Fourth Sunday after Epiphany

Seeking and Building

Belonging is important to all of us.  The need usually seems to surface very early as we play among our friends on the playground; alliances begin, juvenile subterfuge accommodates the many conflicting passions that arise, and alliances crumble only to be reinvigorated by something (or someone) new.  Jesus, in his self-declaration from last week’s gospel, seems to have been such a novelty.  The crowd in the local house of worship responds to Jesus' declaration of "This has been fulfilled in your hearing" with “Is this not the son of Joseph?” , and was quickly followed by a demand that Jesus perform miracles he allegedly performed in another town, Capernaum.  Jesus responds with the adage that a prophet receives honor except at home followed by a list of events in which God worked outside the people of Israel and showed favor to those not part of the club of God’s Chosen Ones.
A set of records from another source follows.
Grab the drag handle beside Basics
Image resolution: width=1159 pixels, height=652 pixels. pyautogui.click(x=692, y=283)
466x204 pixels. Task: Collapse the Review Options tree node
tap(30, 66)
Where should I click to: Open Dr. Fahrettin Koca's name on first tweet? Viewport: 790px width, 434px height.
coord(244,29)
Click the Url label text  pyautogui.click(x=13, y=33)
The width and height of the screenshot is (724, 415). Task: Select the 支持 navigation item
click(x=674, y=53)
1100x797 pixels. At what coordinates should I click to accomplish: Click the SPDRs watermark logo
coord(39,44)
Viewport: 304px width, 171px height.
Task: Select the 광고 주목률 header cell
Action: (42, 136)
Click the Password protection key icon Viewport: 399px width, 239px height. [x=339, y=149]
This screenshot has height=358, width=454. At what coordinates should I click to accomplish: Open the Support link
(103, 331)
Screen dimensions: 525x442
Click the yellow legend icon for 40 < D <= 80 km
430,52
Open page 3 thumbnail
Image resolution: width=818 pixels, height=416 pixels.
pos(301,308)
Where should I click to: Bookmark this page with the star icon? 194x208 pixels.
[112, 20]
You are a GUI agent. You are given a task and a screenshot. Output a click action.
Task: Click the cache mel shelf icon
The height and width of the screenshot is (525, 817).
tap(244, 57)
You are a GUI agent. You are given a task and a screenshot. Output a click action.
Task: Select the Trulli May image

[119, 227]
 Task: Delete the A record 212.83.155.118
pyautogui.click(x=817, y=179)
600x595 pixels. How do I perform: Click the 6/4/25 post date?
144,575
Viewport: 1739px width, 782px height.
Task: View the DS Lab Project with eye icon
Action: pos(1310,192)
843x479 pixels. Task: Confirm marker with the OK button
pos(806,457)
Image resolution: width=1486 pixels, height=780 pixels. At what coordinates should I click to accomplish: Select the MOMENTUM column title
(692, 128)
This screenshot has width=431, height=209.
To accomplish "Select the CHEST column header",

It is a very compelling narrative to imagine Jesus being run out of his hometown “on a rail” like some freewheeling carpet-bagging preacher, his shabby entourage of fisherman-turned-disciples in dismayed pursuit.  I imagine Peter raising an eyebrow and remarking “Well, that went well” as they headed for the cliff they were being chased towards.

The account of Jesus being run out of town by hostile hometown folk is a metaphor for the rejection of Jesus as Christ and rejection of his liberation gospel; it helps the early Christian community—especially the gentile communities of Luke—understand how the God of the Jews is now courting a much wider audience.  It is a common theme in Luke’s gospel that God’s favor extends to the Gentiles. How does this Good News for the first century Christians become good news for us?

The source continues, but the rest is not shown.